LIST OF TASKS —
1) Repeat back, word for word, the portion of the Kansas earthquake editorial from "At the federal" to "as they can.".
2) Duplicate the entries with no changes, from the first line of the entries through the line with "Action: [361, 575]".

GIVEN PASSAGE —
------------------------------------------------------------
The Kansas Corporation Commission is limiting the volume of waste saltwater injected into some disposal wells.
The Kansas Corporation Commission is limiting the volume of waste saltwater injected into some disposal wells.

The small earthquakes rattling south-central Kansas are becoming routine. But that doesn’t mean they will stay small, nor that officials should shrug them off.

So it’s been reassuring as well as surprising to see more official action in recent days aimed at better monitoring and perhaps curbing quakes in Kansas. The steps are appropriate, given that Kansas experienced 30 recorded earthquakes from 1981 through 2010 and then saw 127 in 2014, and has had more than 50 already in 2015.

Most decisively, the Kansas Corporation Commission last week issued an order intended to reduce by up to 60 percent the volume of waste saltwater injected into underground disposal wells in five “areas of seismic concern” in Harper and Sumner counties. The KCC also intends to issue no permits for new large-volume injection wells near existing large wells in those two counties.

The language of the order suggests urgency as it spells out a correlation between the saltwater injection and the earthquakes, indicating the “commission finds increased seismic activity constitutes an immediate danger to the public health, safety and welfare” and that “damage may result if immediate action is not taken.”

Authorities have been very careful not to link the earthquakes directly to greatly increased oil and gas production in south-central Kansas and parts of Oklahoma, while acknowledging that underground disposal of the salty, oily water that stems from horizontal drilling or “fracking” could be involved.

Also, the two-year budget bill newly approved by the Senate Ways and Means Committee includes $100,000 for each of the next two years for enhanced seismic monitoring – money that had been in doubt in earlier work on the budget. The governor’s task force on the seismic activity had called for permanent monitoring stations around the state as well as a network of temporary monitors, which are mostly in south-central Kansas.

The money “would allow us particularly to deal with some of the staffing costs and some of the telemetry costs with these (permanent) stations,” Rex Buchanan, interim director of the Kansas Geological Survey, told The Eagle editorial board Monday.

That funding should remain a priority as the budget negotiations proceed through May’s wrap-up session.

At the federal level, the Obama administration also just imposed new regulatory rules for fracking on federal and tribal lands, including requiring disclosure of chemicals and covered storage of waste.

Many questions remain for Kansans about what, if anything, can be done to respond to the earthquakes without unduly impeding oil and gas drilling. But it’s encouraging to see officials acting as they can.
------------------------------------------------------------
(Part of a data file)
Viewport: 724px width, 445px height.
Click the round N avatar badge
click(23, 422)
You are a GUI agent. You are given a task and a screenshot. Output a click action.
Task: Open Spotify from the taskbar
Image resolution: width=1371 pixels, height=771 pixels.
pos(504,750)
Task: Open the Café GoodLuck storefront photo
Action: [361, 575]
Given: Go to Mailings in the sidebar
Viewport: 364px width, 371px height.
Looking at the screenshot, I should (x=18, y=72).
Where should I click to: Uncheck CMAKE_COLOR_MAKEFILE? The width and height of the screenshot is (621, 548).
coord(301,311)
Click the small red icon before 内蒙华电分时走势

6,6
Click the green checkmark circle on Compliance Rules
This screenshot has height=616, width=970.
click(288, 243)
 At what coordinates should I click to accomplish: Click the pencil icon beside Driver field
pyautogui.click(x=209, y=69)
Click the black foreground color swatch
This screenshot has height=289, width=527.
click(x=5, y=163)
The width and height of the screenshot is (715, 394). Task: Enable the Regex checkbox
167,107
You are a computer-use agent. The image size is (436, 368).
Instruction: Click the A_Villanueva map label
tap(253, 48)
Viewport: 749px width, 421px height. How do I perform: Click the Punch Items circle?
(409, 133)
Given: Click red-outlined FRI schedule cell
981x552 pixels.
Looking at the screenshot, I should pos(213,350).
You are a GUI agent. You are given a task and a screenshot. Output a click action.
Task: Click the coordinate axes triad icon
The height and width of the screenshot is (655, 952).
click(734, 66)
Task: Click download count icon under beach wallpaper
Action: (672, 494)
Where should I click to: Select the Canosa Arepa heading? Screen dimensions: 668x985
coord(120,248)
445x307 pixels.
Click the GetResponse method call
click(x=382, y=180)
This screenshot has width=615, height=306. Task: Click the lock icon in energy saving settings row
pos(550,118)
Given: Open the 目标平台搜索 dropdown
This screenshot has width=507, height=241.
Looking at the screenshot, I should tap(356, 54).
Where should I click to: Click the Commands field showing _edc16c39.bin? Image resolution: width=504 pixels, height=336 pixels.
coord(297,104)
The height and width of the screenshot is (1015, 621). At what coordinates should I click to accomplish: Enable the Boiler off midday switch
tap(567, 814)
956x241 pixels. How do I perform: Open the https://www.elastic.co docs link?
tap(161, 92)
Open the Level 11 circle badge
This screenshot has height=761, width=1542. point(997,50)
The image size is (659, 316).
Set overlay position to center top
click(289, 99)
------------------------------------------------------------
ANSWERS FOR THIS EXERCISE —
1)
At the federal level, the Obama administration also just imposed new regulatory rules for fracking on federal and tribal lands, including requiring disclosure of chemicals and covered storage of waste.

Many questions remain for Kansans about what, if anything, can be done to respond to the earthquakes without unduly impeding oil and gas drilling. But it’s encouraging to see officials acting as they can.

2)
Viewport: 724px width, 445px height.
Click the round N avatar badge
click(23, 422)
You are a GUI agent. You are given a task and a screenshot. Output a click action.
Task: Open Spotify from the taskbar
Image resolution: width=1371 pixels, height=771 pixels.
pos(504,750)
Task: Open the Café GoodLuck storefront photo
Action: [361, 575]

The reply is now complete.